What is needed
Nothing but the lines from the one containing "Given: Click the" through the end of the data below may appear in the response, each one exact.

╭─ Records provided

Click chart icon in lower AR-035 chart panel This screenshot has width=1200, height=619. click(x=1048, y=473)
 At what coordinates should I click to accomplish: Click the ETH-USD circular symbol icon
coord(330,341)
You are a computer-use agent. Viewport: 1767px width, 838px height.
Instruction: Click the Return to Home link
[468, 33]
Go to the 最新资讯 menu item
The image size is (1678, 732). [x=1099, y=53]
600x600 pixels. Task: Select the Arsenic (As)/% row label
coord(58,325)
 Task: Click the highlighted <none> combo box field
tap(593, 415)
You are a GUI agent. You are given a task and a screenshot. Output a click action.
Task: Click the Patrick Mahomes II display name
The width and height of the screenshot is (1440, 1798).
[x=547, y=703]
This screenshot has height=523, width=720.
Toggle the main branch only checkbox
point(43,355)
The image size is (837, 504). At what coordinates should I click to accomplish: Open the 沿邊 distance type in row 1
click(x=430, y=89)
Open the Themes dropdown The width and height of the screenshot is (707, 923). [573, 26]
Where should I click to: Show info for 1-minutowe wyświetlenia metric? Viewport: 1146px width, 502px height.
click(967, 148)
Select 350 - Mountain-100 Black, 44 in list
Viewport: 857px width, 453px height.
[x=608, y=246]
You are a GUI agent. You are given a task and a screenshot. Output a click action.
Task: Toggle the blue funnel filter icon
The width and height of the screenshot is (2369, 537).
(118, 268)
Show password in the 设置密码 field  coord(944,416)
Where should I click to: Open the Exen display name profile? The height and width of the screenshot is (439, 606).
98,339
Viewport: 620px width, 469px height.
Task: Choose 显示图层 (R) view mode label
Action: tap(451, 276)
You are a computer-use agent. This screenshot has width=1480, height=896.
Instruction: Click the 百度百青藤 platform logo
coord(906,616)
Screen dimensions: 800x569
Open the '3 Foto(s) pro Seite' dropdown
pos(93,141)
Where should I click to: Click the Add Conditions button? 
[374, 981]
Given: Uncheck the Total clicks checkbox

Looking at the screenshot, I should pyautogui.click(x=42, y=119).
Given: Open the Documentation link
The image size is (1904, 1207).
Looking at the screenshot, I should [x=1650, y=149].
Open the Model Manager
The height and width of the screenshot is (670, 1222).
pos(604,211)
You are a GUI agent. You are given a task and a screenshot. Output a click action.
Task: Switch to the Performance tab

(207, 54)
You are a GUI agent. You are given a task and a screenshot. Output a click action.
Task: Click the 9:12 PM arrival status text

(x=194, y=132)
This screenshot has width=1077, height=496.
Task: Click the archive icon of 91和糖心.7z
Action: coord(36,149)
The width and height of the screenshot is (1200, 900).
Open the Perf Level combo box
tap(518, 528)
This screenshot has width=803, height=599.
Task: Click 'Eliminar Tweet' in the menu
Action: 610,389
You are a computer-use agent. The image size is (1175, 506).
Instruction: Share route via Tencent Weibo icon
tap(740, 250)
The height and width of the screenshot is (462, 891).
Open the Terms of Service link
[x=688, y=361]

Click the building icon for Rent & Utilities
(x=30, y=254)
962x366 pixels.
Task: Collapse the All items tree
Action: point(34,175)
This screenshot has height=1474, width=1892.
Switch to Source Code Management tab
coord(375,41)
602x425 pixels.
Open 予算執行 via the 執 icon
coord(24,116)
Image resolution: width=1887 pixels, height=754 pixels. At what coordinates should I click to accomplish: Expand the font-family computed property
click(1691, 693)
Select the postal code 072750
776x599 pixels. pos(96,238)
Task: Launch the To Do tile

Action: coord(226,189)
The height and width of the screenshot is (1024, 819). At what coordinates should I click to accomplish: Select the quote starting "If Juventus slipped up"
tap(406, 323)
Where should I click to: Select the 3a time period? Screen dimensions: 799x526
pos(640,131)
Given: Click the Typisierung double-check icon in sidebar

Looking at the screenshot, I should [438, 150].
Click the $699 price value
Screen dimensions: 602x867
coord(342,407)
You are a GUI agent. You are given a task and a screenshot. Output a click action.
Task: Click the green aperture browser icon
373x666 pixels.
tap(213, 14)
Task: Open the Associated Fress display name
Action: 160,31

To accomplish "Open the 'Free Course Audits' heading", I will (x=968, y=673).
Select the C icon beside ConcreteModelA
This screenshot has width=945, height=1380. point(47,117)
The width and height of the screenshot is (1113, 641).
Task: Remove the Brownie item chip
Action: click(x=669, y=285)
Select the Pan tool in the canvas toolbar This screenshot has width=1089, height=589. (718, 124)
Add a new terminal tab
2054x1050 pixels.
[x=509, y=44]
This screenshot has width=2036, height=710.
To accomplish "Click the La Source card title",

╰─

Task response
Given: Click the Typisierung double-check icon in sidebar

Looking at the screenshot, I should [438, 150].
Click the $699 price value
Screen dimensions: 602x867
coord(342,407)
You are a GUI agent. You are given a task and a screenshot. Output a click action.
Task: Click the green aperture browser icon
373x666 pixels.
tap(213, 14)
Task: Open the Associated Fress display name
Action: 160,31

To accomplish "Open the 'Free Course Audits' heading", I will (x=968, y=673).
Select the C icon beside ConcreteModelA
This screenshot has width=945, height=1380. point(47,117)
The width and height of the screenshot is (1113, 641).
Task: Remove the Brownie item chip
Action: click(x=669, y=285)
Select the Pan tool in the canvas toolbar This screenshot has width=1089, height=589. (718, 124)
Add a new terminal tab
2054x1050 pixels.
[x=509, y=44]
This screenshot has width=2036, height=710.
To accomplish "Click the La Source card title",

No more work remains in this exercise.